Figure 3. Cse4CENP‐A residence time on centromeric DNA is increased in the presence of its chaperone Scm3HJURP .

Figure 3

  1. Representative residence lifetime assay traces of Cse4CENP‐A and Scm3HJURP on a single CEN DNA. Top panel includes kymograph of Cse4CENP‐A (top‐488 nm) in relation to single identified CEN DNA (arrow), with normalized intensity trace (gray‐bottom) as well as identified residences (blue). Bottom panel includes kymograph of Cse4CENP‐A (bottom‐568 nm) in relation to the same identified CEN DNA (arrow), with normalized intensity trace (gray‐bottom) as well as identified residences (blue). Images acquired every 5 s with normalized fluorescence intensity shown in arbitrary units.
  2. Example plot of total identified residences observed on CEN DNA per imaging sequence. Each row represents one identified CEN DNA with all identified residences shown over entire imaging sequence (2,700 s) for Cse4CENP‐A (green) and Scm3HJURP (magenta). Cases where Scm3HJURP and Cse4CENP‐A residence coincides represent simultaneous observation of both proteins on single CEN DNA, termed ternary residence (merge, white). Complete plot shown in Fig EV2A.
  3. Quantification of the proportion of Cse4CENP‐A and Scm3HJURP ternary residences with CEN DNA compared to CEN DNA residences of Cse4CENP‐A alone (0.22 ± 0.05 and 0.78 ± 0.05 respectively, avg ± s.d. n = 1,419 over three experiments of ~1,000 DNA molecules using different extracts). Ternary residences include simultaneous Scm3HJURP residence at any point during continuous Cse4CENP‐A residence on CEN DNA.
  4. Quantification of the estimated off‐rates of Cse4CENP‐A that never formed a ternary residence (Non‐TernaryScm3) and of Cse4CENP‐A after ternary residence with Scm3HJURP (TernaryScm3) on CEN DNA (26 h−1 ± 1 h−1 and 21 h−1 ± 2 h−1 respectively, avg ± s.d. n = 1,535 over three experiments of ~1,000 DNA molecules using different extracts). Significant difference between off‐rates (*) with a P‐value of 0.03 as determined by two‐tailed unpaired t‐test.
  5. Quantification of the proportion of short residences (< 120 s) and long residences (> 300 s) of Cse4CENP‐A alone or in ternary residences on CEN DNA. Short and long Non‐TernaryScm3 Cse4CENP‐A residences (0.69 and 0.08 respectively, n = 1,063 over three experiments of ~1,000 DNA molecules using different extracts) and short and long TernaryScm3 Cse4CENP‐A residences (0.54 and 0.16 respectively, n = 305 over three experiments of ~1,000 DNA molecules using different extracts).
  6. Longer residence lifetimes are measured for Cse4CENP‐A after Scm3HJURP colocalizes.
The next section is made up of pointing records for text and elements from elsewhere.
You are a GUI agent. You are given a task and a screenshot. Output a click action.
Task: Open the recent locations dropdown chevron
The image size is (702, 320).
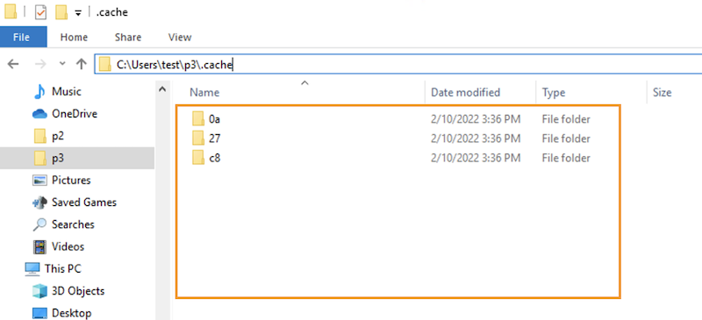(x=62, y=64)
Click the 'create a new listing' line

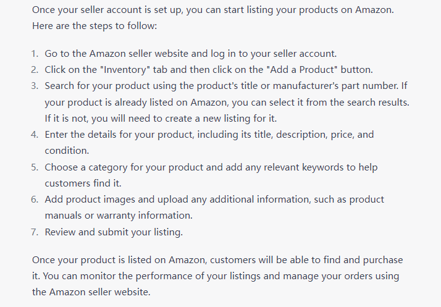[x=161, y=119]

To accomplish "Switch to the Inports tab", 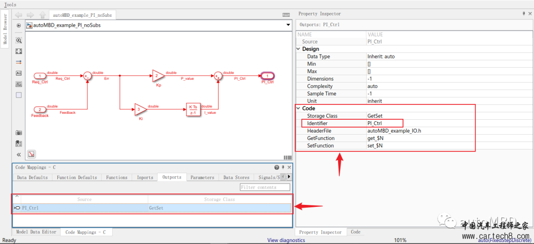I will click(x=145, y=177).
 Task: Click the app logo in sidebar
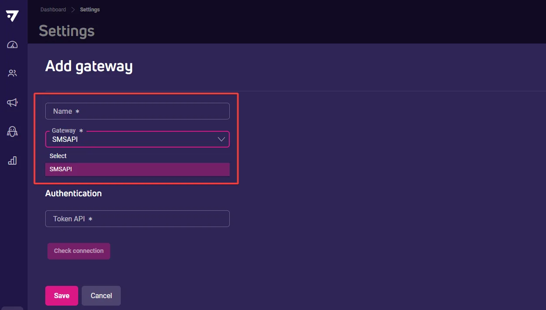pos(12,16)
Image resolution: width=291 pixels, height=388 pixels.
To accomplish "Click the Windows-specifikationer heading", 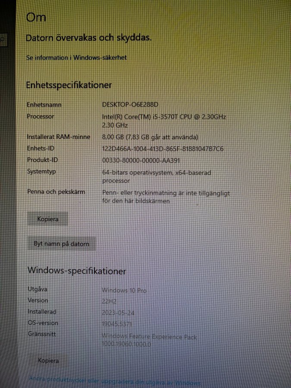I will (77, 271).
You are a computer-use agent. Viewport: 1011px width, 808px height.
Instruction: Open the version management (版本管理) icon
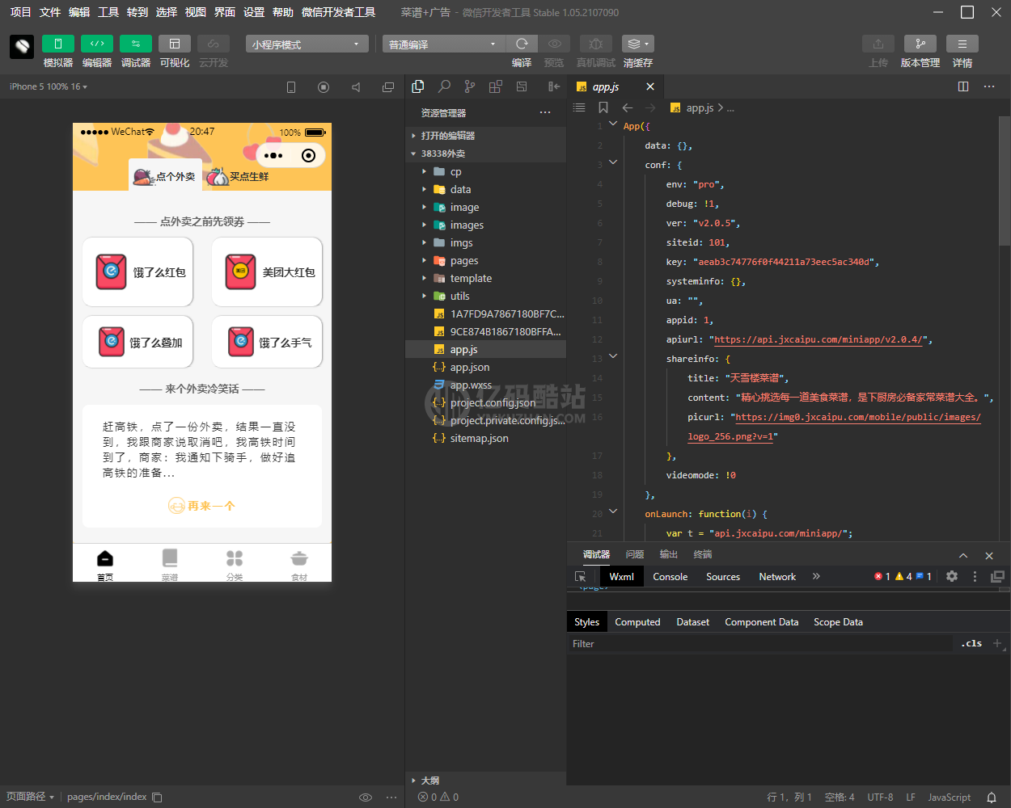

Estimated survival function plots of Kaplan–Meier analysis of the lifetimes of TernaryScm3 Cse4CENP‐A residences on CEN DNA (purple—median lifetime of 108 s, n = 305 over three experiments of ~1,000 DNA molecules using different extracts) and Non‐TernaryScm3 Cse4CENP‐A residences on CEN DNA (green—of 79 s, n = 1,230 over three experiments of ~1,000 DNA molecules using different extracts). Significant difference (**) between TernaryScm3 and Non‐TernaryScm3 lifetime survival plots (two‐tailed P‐value of 2.1e‐3 as determined by log‐rank test). 95% confidence intervals indicated (dashed lines), right‐censored lifetimes (plus icons) were included and unweighted in survival function estimates.